• Instructions:
- 1) According to the Eskom article, why is the company's suggestion to cut power first to areas where few consumers pay their bills politically explosive?
- 2) Transcribe everything in the Eskom article from "In order to" down to "South Africans reside.".

-- Source document follows --

Eskom Warns of 8,000-Megawatt Power Cuts If Maintenance Delayed

(Bloomberg) --

Eskom Holdings SOC Ltd. warned that its maintenance plan must be supported by the government or South Africa can expect regular blackouts from power cuts of 8,000 megawatts by mid-2021, a move that would cripple the economy.

Shortly after taking up the role in January, Chief Executive Officer Andre de Ruyter said more planned power outages, known locally as load-shedding, will be necessary for the next 18-24 months so the company can catch up with deferred maintenance.

“We have to conduct these maintenance programs if we are to avoid worse load-shedding in future. The time for an intervention is now,” he said in an interview in Cape Town on March 4. “The notion that we can keep the lights on at all costs simply means we will be kicking the can further and further down the road until the inevitable day of reckoning when the system really falls over will approach.”

De Ruyter took over Eskom at a time when the state-owned company is saddled with 454 billion rand ($29 billion) of debt and isn’t generating enough revenue to cover its costs. Regular outages due to plant breakdowns have pushed the economy into a recession.

“If we do nothing, Stage 8 will be a regular event by June 2021,” Eskom said, referring to an outage of 8,000 megawatts, in documents submitted this week to the Standing Committee on Public Accounts, parliament’s financial watchdog. Outages at the moment are normally between stages 1 and 4, or 1,000 to 4,000 megawatts. The country consumes between 25,000 and 35,000 megawatts, depending on the time of year.

Plants at Risk

The Kendal, Duvha and Tutuka power plants -- which have a combined generation capacity of 11,370 megawatts -- are in particular need of maintenance, according to the documents.

If allowed to proceed, the program could end power cuts within two years, catch up delayed maintenance by fiscal 2023 and save 9.27 billion rand a year in costs by that date, it said. By the end of the 2022 financial year, Eskom could increase the amount of generation capacity it has available on average by between 4,521 megawatts and 6,000 megawatts.

Risks to the company’s generation capacity if nothing is done are partly due to the plants’ failure to comply with emissions rules. Plants could have their atmospheric-emission licenses revoked temporarily, risking capacity of 4,470 megawatts, and a total of 9,000 megawatts is at risk if pollution-abatement equipment isn’t installed at a number of facilities, Eskom said.

In order to mitigate the effect of power cuts, Eskom is implementing a number of measures including less power cuts during periods of heavy traffic, and reducing availability more frequently between 9 p.m. and 6 a.m. In the short-term. more power cuts are expected in the South African winter months, June through August, this year as “repairs take effect.”

The company also suggests cutting power first to areas where few consumers pay their bills, a politically explosive suggestion, as most of those would be in townships where some of the poorest South Africans reside.

In Soweto alone, 133,236 customers owe Eskom 16.9 billion rand, Eskom said. Around the country, a number of municipalities are in arrears to Eskom.

-- Source document concluded --
-- Excerpted records follows --

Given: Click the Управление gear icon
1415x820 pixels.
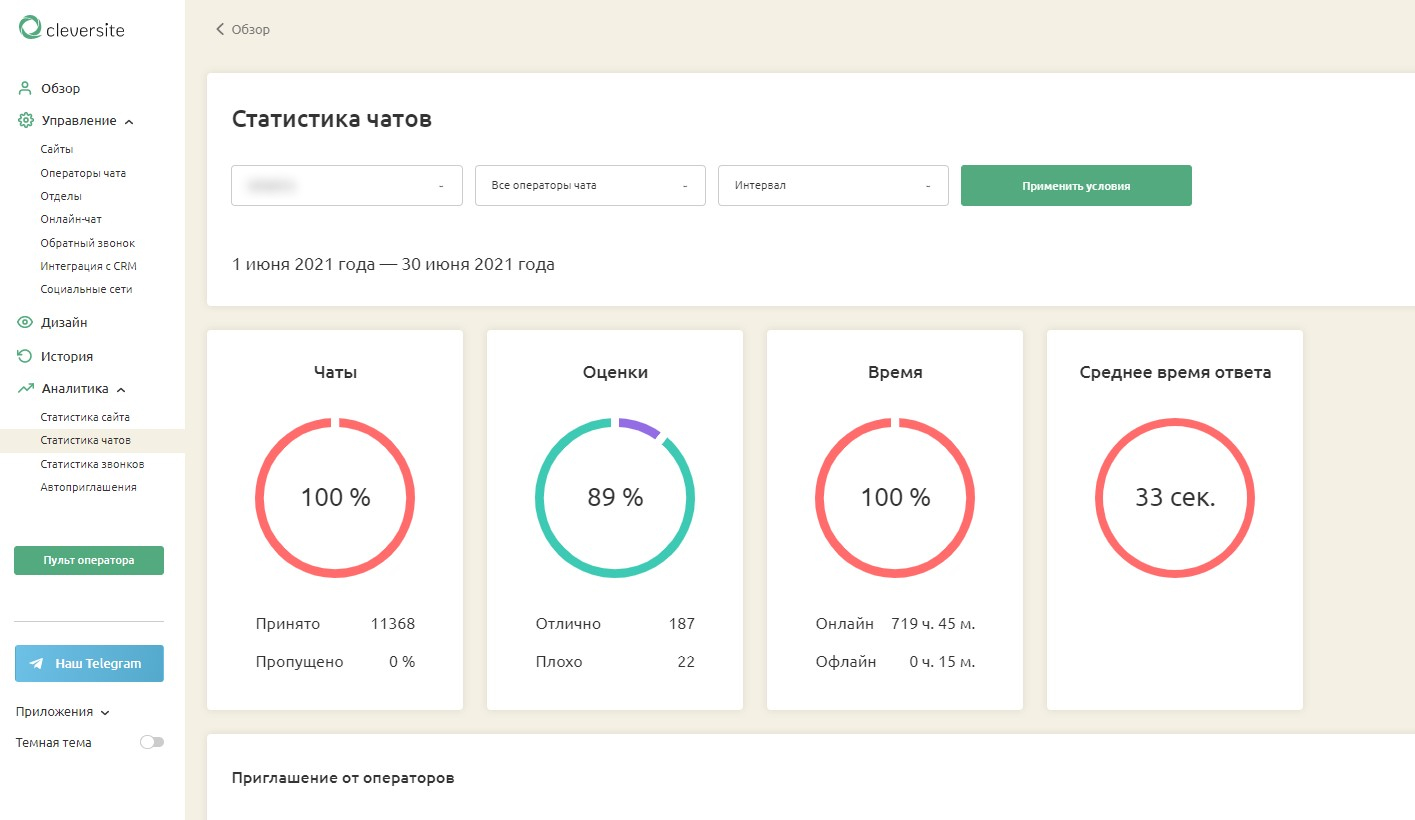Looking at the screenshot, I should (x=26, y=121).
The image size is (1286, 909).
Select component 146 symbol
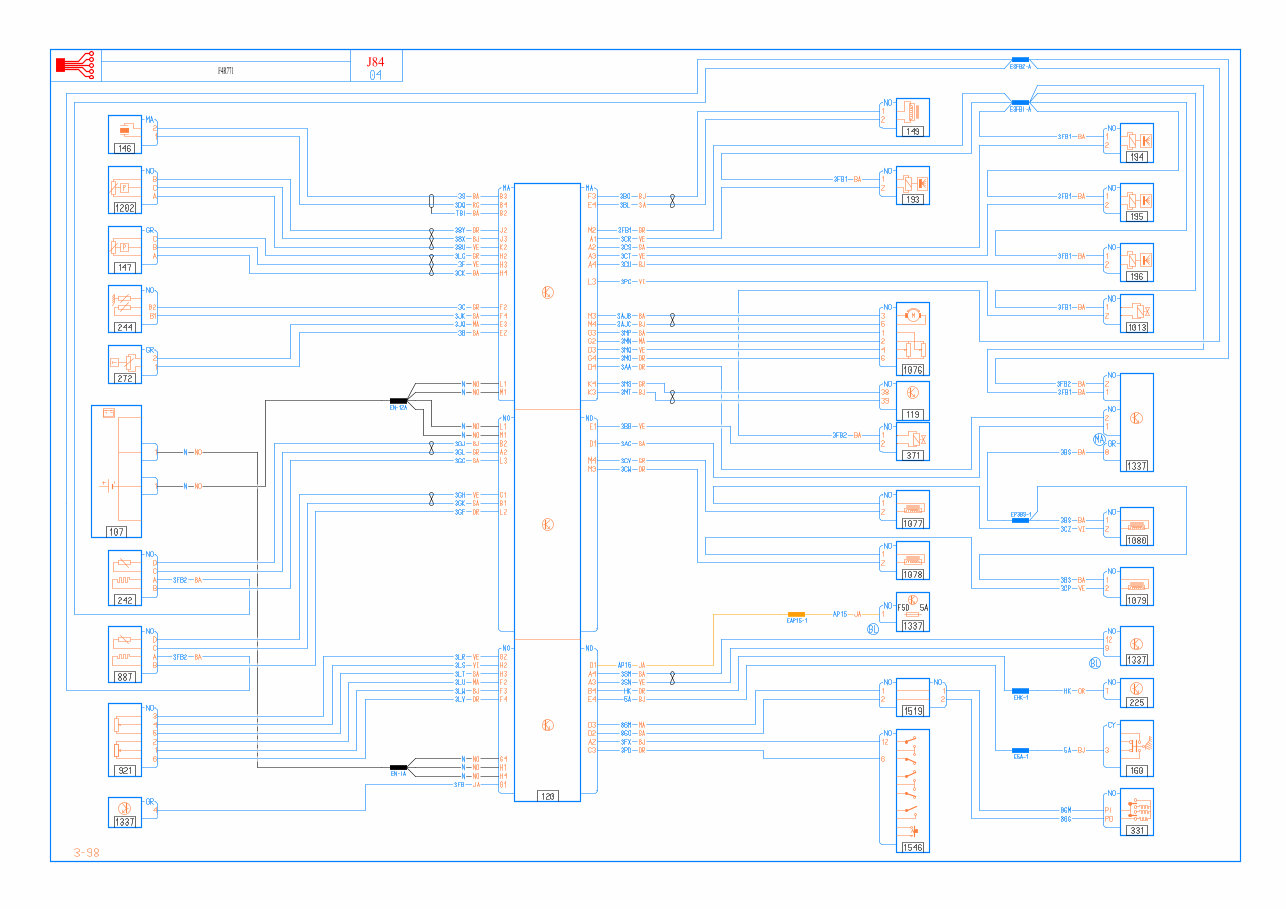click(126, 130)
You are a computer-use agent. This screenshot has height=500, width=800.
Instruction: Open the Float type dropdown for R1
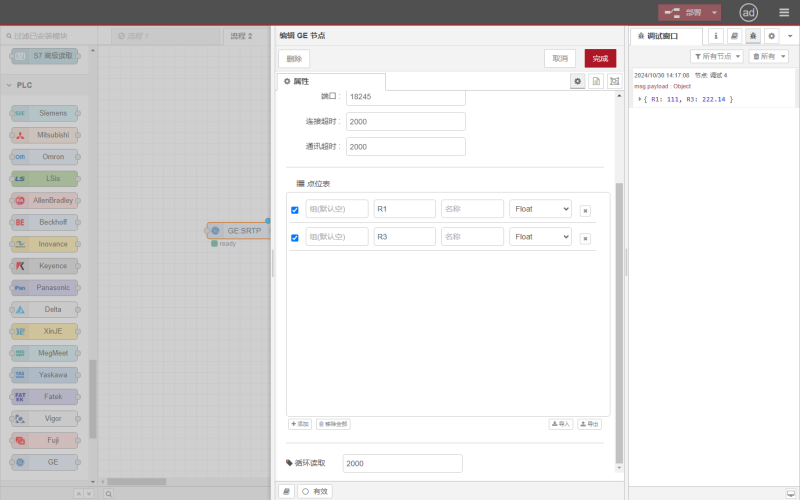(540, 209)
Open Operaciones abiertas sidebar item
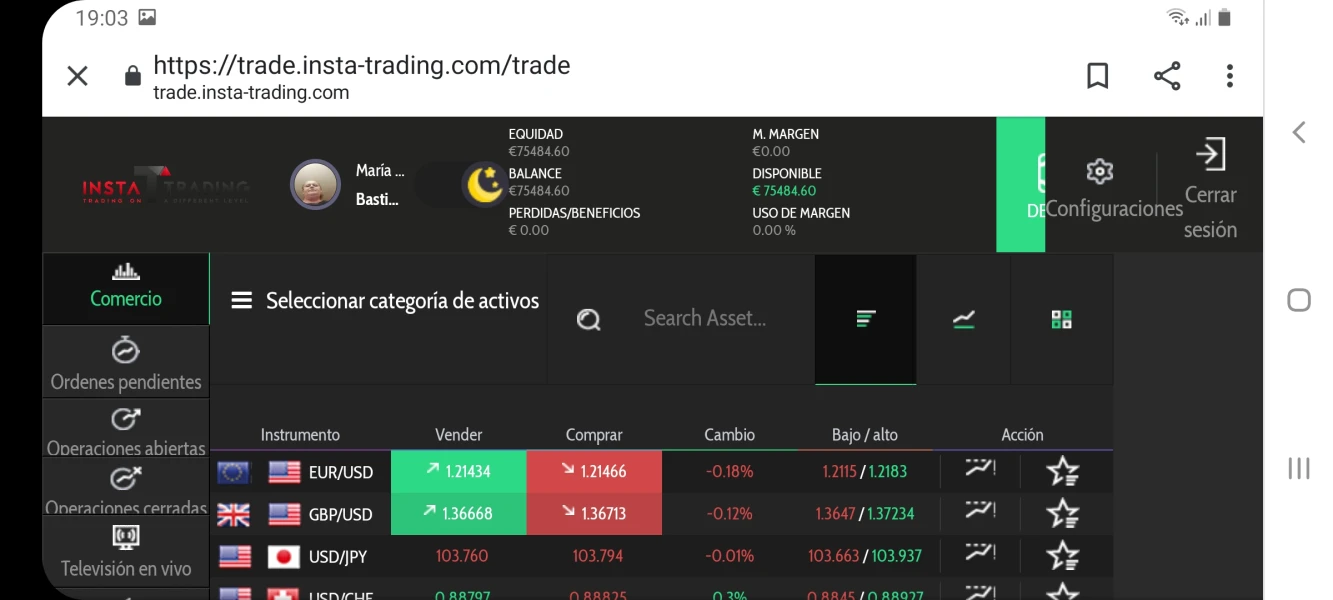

-- Excerpted records concluded --

• Solved tasks:
- 1) Most of the areas where few consumers pay their bills would be townships. Some of the poorest South Africans live in those townships.

- 2)
In order to mitigate the effect of power cuts, Eskom is implementing a number of measures including less power cuts during periods of heavy traffic, and reducing availability more frequently between 9 p.m. and 6 a.m. In the short-term. more power cuts are expected in the South African winter months, June through August, this year as “repairs take effect.”

The company also suggests cutting power first to areas where few consumers pay their bills, a politically explosive suggestion, as most of those would be in townships where some of the poorest South Africans reside.